Importance of Mycorrhizae in Forestry

dwheeler at dwheeler at
Sat Dec 27 14:01:06 EST 1997

In article <34a56e6f.39616967 at>,
  williams at (Mycos) wrote:
> On Fri, 26 Dec 1997 03:49:47 GMT, punoczka at wrote:
> >dwheeler at wrote:
> >
> >(snip)
> >
> >>Clearly truffle cultivation has profound economic potential. Added to
> >>Maser's data suggests truffles could become an internationally important
> >>crop to the Pacific Northwest.
> >
> >Fascinating.
> >
> >However keep in mind that if supply increases faster than demand the
> >market price will come down to quite low levels.
> >Since the cost of entry to this type of truffle-growing is fairly low
> >and many people can get into it there will eventually be
> >overproduction with low prices.
> >
> Not so fast. The Japanese have been attempting to grow Matsutake
> (Tricholoma magnivalare)  artificially with very limited success.

I'm not sure the Japanese have tried to _grow_ T. magnivalare. Certainly
they are capable of monitoring the outward of growth of the mycelium.

> Dr.s' Ogawa and Hosford have looked at methods of growing these
> mycorrhizal fungi by enhancing their  growth field conditions with
> some success but they are still limited to using the outdoor
> environment where the association with the trees can be maintained.

Hmmm. Wonder why that is?

> The association with 2nd to old growth trees is still critical and of
> course strongly deters any attempts to grow Matsutake indoors. The
> attempt would of course be humorous.

It's odd how very few old-growth forests are located under glass.

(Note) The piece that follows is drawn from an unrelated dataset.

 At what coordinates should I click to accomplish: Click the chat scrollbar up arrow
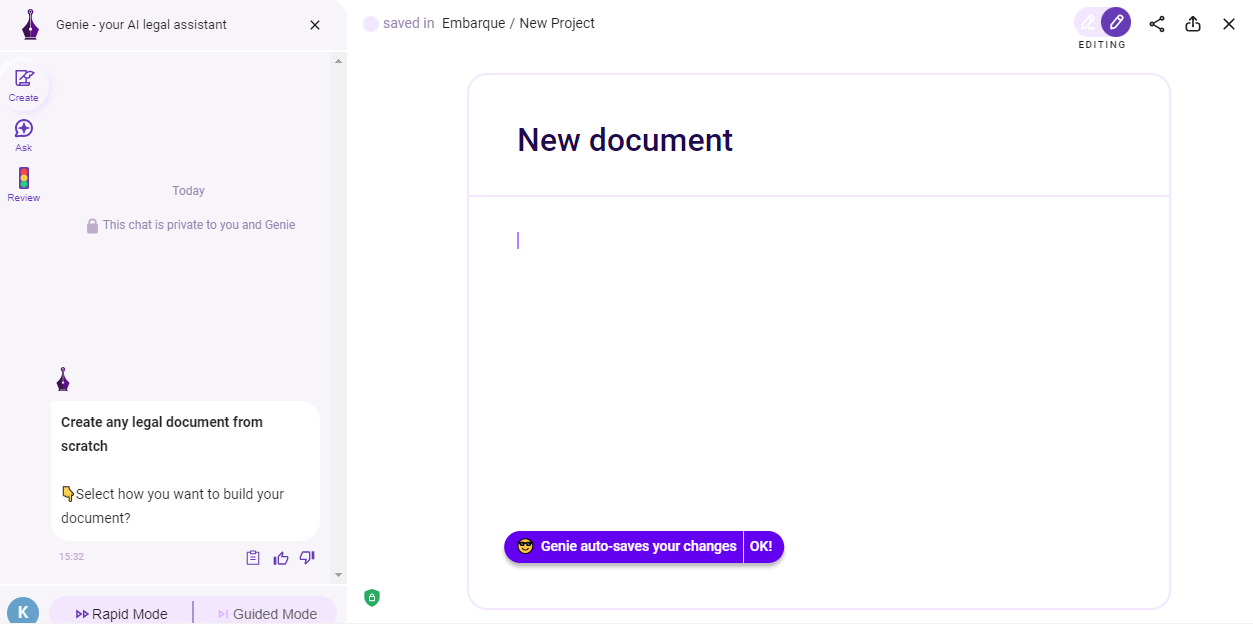pyautogui.click(x=338, y=62)
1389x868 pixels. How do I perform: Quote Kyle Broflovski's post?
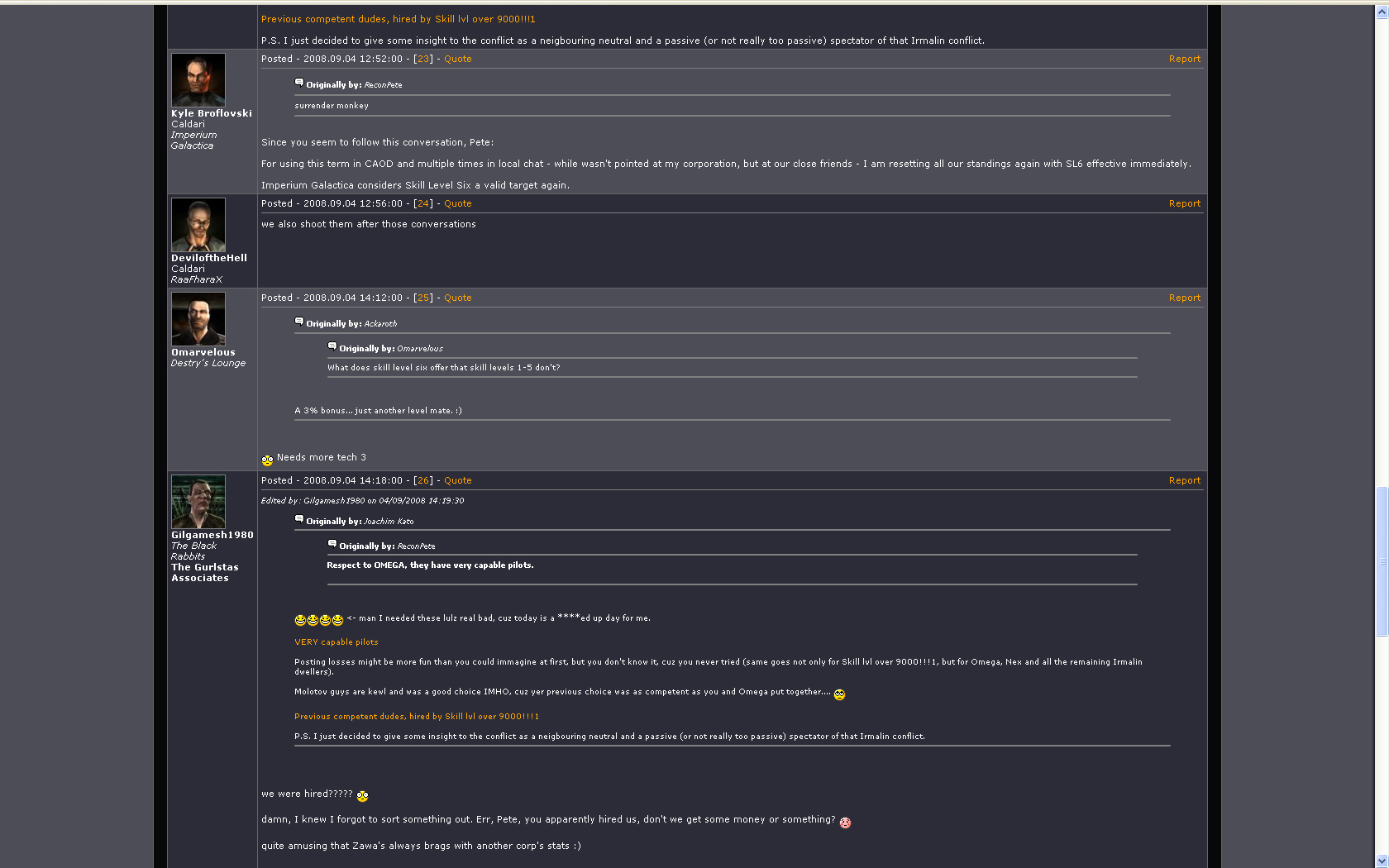tap(457, 59)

>  Perhaps your not familiar with the prices the Japanese pay for these
> things. They rival truffles for value on a weight basis and Japan
> imports hundreds of tons a year. The price paid to the harvesters here
> in the PNW is usually between 20 and 30 dollars a pound but has gone
> up over a $100. This is to the local pickers ! Add to that the margin
> the buyer , processor, exporter here and then the profit the
> wholesaler and retailer in Japan take and you begin to get an idea of
> their retail value over there. (Believe itor not, they have erected a
> shrine dedicated to this "lowly fungus").

It sounds to me as if the Japanese have learned to supply a demand. BTW,
the price reached $750 per pound for a few hours on the morning of Oct.
12, 1994, according to John Hinds, a mushroom buyer.

> You mention cultivated mushrooms below. Button mushrooms (Agaricus
> bisporus) are saprophytes, which means they will grow with dead
> organic matter as their nutrient source which makes indoor growth
> feasible. Again, Matsutake wil not so the argument of an assembly
> line- like production method isn't forseeable any time soon.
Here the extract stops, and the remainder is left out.